She is a former President of the Public Choice Society, as was
Vincent. She uses game theory, she engages in institutional analysis,
she has conducted experiements in the lab, she has conducted field work
both in the US and abroad, she considers herself a political economist,
etc. Her presidential address to the APSA summed up her theoretical agenda as “A Behavioral Approach to the Rational Choice Theory of Collective Action.”

She
is most deserving of this Nobel, and she has made a unique contribution
theoretically and empirically to the study of self-governance. But
there is no need to pick a fight where one isn’t there. Her prize fits
nicely in a stream of recognitions ANALYTICALLY
by the committee to scholars such as Hayek (1974), Buchanan (1986),
Coase (1991), North (1993), and V. Smith (2002). These are all scholars
within the discipline of economics/political economy that recognize the
cognitive limitations of man, and focus analytical effort on
institutional analysis.

Lin Ostrom’s contributions come from
an analytical framework that grounded in rational choice theory (as if
the choosers are human) and builds to an institutional analysis
(as if
history mattered). The distinction between “rules in form” and “rules
in use” means she studies in close detail the social norms that
underlie self-governance in the management of resources and the
management of social relationships.

It is amazing body of work.

Alex Tabarrok, Marginal Revolution, October 12:

Elinor Ostrom may arguable [sic] be considered the mother of field work in development economics.  She has worked closely investigating water associations in Los Angeles, police departments in Indiana, and irrigation systems in Nepal.  In each of these cases her work has explored how between the atomized individual and the heavy-hand of government there is a range of voluntary, collective associations that over time can evolve efficient and equitable rules for the use of common resources.

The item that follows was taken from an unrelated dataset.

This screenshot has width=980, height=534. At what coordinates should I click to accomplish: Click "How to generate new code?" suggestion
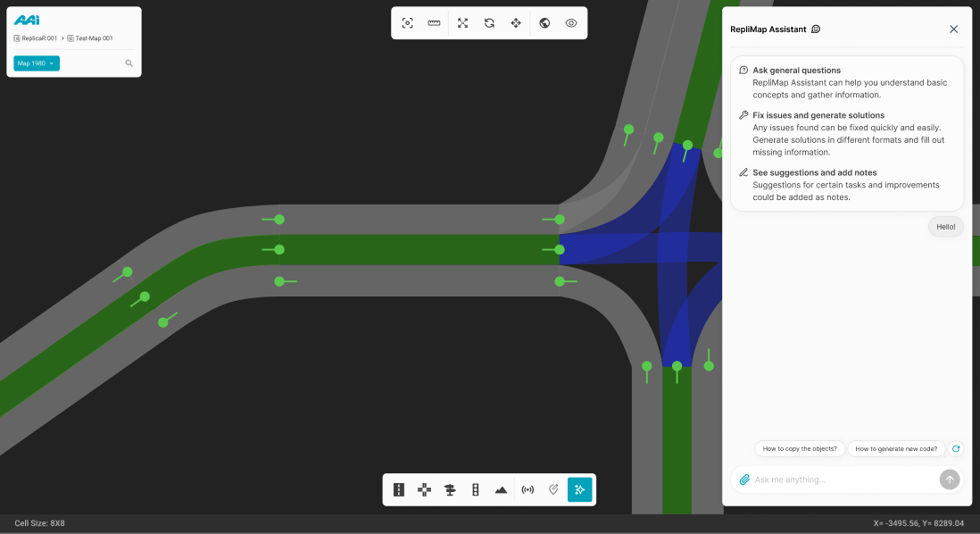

With her husband, political scientist Vincent Ostrom, she established the Workshop in Political Theory and Policy Analysis in 1973 at Indiana University, an extraordinarily productive and evolving association of students and professors which has produced a wealth of theory, empirical studies and experiments in political science and especially collective action.  The Ostrom’s work bridges political science and economics.  Both are well known at GMU since both have been past presidents of the Public Choice society and both have been influenced by the Buchanan-Tullock program.  You can also see elements of Hayekian thought about the importance of local knowledge in the work of both Ostroms (here is a good interview).  My colleague, Peter Boettke has just published a book on the Ostrom’s and the Bloomington School.

Elinor Ostrom’s work culminated in Governing the Commons: The Evolution of Institutions for Collective Action which uses case studies to argue that around the world private associations have often, but not always, managed to avoid the tragedy of the commons and develop efficient uses of resources.  (Ostrom summarizes some of her findings from this research here).  Using game theory she provided theoretical underpinnings for these findings and using experimental methods she put these theories to the test in the lab.

For Ostrom it’s not the tragedy of the commons but the opportunity of the commons.  Not only can a commons be well-governed but the rules which help to provide efficiency in resource use are also those that foster community and engagement.  A formally government protected forest, for example, will fail to protect if the local users do not regard the rules as legitimate.  In Hayekian terms legislation is not the same as law.  Ostrom’s work is about understanding how the laws of common resource governance evolve and how we may better conserve resources by making legislation that does not conflict with law.

Bob Subrick, Stationary Bandit, October 12:

Ostrom’s “Governing the Commons” develops Hayek’s theme of spontaneous order through numerous real world examples.  Non-market institutions solve collective action problems that the price mechanism cannot.  That is the point of Hayek’s later writings– non-market institutions coordinate behavior.  Also, her emphasis on the lack of a “one-size-fits-all” approach resonates with those who are sympathetic to Hayek.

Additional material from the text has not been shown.